My gf picked me up a used Traynor cs100h. When i got it... it just seemed not to have the punch and gain that previously played traynor did. I raved about how awesome Traynor was a week before when i rented one when i was out of town. I am fairly new to tube amps, but i was completely blown away by how awesome the rented one sounded. She was walking around the local music store a week later and found the head and bought it as a surprize. Anyway, i am unhappy with the way the amp was preforming. Basically I am either looking for advice on if its the tubes that are killing the amount of gain (i like super saturated) or if this is not the case, is there any guitar amp techs who can modifiy my traynor to be a retarded metal monster of doom.


rock on,

R


----------



## gtrguy (Jul 6, 2006)

GONE


----------



## metalryanfmm (Nov 21, 2011)

it was a mesa cab that i rented... i tried it on my line 6 cab and on a marshall cab... still sounds like crap to me. I didnt use any effects or boosts on the one i rented... I had them to use... but it was plenty saturated without any kind of "help" from pedals of any sort. I have since tried the head again with a zakk wylde overdrive... and still shitty. Attack is dull and makes slightly "fizzy" sound with random moments of "muffled". Some of these sounds are subtle... but they are there... and just not rocking my socks off. Essentially, I am attempting to learn if these typical issues with tubes as they age. Or if there is some underlying problem with that perticular head... that caused the previous owner to sell in the first place. I am bummed because my gf tried to do something really nice for me, but I have to break her heart and say that she should have let me try it before she purchased it. Another issue I have, is with the music store itself. They have screwed me over several times. And basically there were other issues with the amp... ie, the reverb wasnt working due to a broken wire... which I had them fix a day later. The bastards are saying because its used I can only trade in for in store credit... which is ****ed. I have spendt well over 15000 dollars in there store... 9 guitars, several other amps, various repairs and a shit load of effects pedals. I basically feel like they took advantage of my gf, who knows nothing about amps, to unload a shitty head on someone. I think from now on i will drive the 5 hours to edmonton and be treated a little better than the typical fort mac customer service.


----------



## mhammer (Nov 30, 2007)

Just push it with a booster.


----------



## hollowbody (Jan 15, 2008)

Before you start thinking about taking it back and/or modding it, are you 100% sure you have it dialed in the exact same way you did before? There's a lot of buttons and knobs on that amp and I find some of them make a HUGE difference tonally and with the switch in one setting it sounds good and in the other, it sounds like turds (to my ears).


----------



## Emohawk (Feb 3, 2006)

I had one of these amps (sold it over the summer). It was a nice amp but it did take some experimentation to get it sounding the way I wanted. I was going for a dual-rec kinda feel and got it in the ball park - especially after I swapped the output tubes to 6L6's.
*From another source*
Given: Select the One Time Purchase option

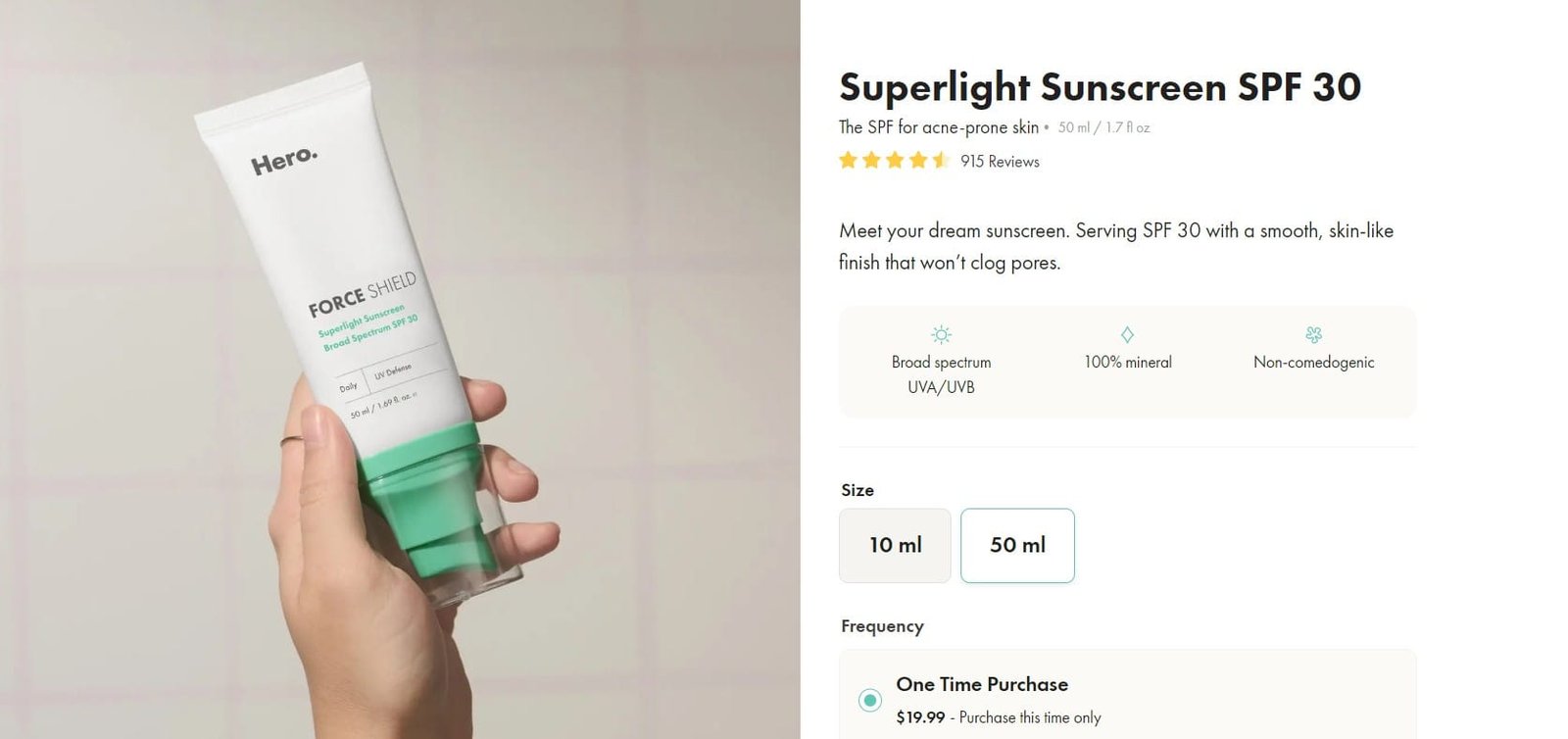Looking at the screenshot, I should tap(981, 684).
If the amp is working properly here's how I approached getting a heavy saturated tone. This was through a V30 loaded 2x12, BTW.

- I used Channel 2. Channel one sounded a bit too dark/muddy for my taste. Maybe fine for some newer super-saturated metal stuff but not for me.

- Boost always engaged
- Gain at about 3:00, maybe a little less depending on how hot the guitar was. This worked great with my EMG 81/85 loaded Ibanez RG.
- Bass around 2:00, less with my more bottom-heavy Gibsons
- Treb 2-3:00
- mid around noon or a little less
- "Scoop" engaged (very important - sounds less gainy without it)
- "Modern" NOT engaged (also very important, at least for me)
- Pres 2-3:00
- Resonance 1:00 or so (depending on how tight you want it - less is tighter, more is "boomier")
- Channel vol to taste, but higher reacts a little better IMO
- 100w mode - also VERY important. The amp is more mushy/muddy in 30w mode, and it always sounded less gainy to me. Granted it's more of a challenge to get the output tubes cooking at a sane volume, but most of the tone of this amp comes from the pre-amp anyway. It will sound better as you push the master up, but at any volume it sounds much better in 100w mode. Again, IMO.

Referring to my note about the "modern" switch - I never liked that mode, but that's purely personal taste. I feel the same way about Rectos in fact. The modern mode is just too much. Makes a tonal mess IMO.


----------



## hollowbody (Jan 15, 2008)

Emohawk said:


> I had one of these amps (sold it over the summer). It was a nice amp but it did take some experimentation to get it sounding the way I wanted. I was going for a dual-rec kinda feel and got it in the ball park - especially after I swapped the output tubes to 6L6's.
> 
> If the amp is working properly here's how I approached getting a heavy saturated tone. This was through a V30 loaded 2x12, BTW.
> 
> ...


You mean channel 1, right? That's the drive channel (Traynors are backwards like that )

I'll check out these settings when I get home! I've got the YCS50, so it'll be interesting to see how close I get to a Dual Rec sound with these settings on that amp.


----------



## ezcomes (Jul 28, 2008)

yea...the channels are reversed...BUT..theres also three channels on the 100W head...so he's right about channel 2...

the 6L6's definately give it a MESA type vibe...wasn't my thing so i went back to the EL34's

i had thought of a valid point...but now have two...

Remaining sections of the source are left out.